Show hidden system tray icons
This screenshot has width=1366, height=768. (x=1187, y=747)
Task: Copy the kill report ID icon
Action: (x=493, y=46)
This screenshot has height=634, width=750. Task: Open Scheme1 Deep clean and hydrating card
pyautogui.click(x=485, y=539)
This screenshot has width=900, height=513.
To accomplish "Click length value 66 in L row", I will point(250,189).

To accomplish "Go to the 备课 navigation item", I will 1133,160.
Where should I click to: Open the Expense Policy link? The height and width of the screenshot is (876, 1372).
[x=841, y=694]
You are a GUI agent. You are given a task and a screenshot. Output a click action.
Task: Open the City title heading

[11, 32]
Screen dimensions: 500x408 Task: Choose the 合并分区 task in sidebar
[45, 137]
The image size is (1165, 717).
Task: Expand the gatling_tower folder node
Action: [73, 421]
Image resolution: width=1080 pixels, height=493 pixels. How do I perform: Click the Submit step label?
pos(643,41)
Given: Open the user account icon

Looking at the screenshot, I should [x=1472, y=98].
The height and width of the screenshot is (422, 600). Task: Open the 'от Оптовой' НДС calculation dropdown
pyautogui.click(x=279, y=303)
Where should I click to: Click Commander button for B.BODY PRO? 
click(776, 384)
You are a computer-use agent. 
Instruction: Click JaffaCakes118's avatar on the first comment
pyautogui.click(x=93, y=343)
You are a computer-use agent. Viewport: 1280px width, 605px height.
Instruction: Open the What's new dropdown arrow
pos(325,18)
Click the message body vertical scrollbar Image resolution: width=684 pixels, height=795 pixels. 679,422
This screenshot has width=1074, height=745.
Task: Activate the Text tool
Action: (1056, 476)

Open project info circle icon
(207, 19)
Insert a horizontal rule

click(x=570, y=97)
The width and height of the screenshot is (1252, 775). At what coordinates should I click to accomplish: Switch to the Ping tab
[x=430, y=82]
:::::
:: Problem ::
Looking at the records above, please output exactly the lines that run from the one holding "Insert a horizontal rule" to the final line, and only those.

:: Answer for this exercise ::
Insert a horizontal rule

click(x=570, y=97)
The width and height of the screenshot is (1252, 775). At what coordinates should I click to accomplish: Switch to the Ping tab
[x=430, y=82]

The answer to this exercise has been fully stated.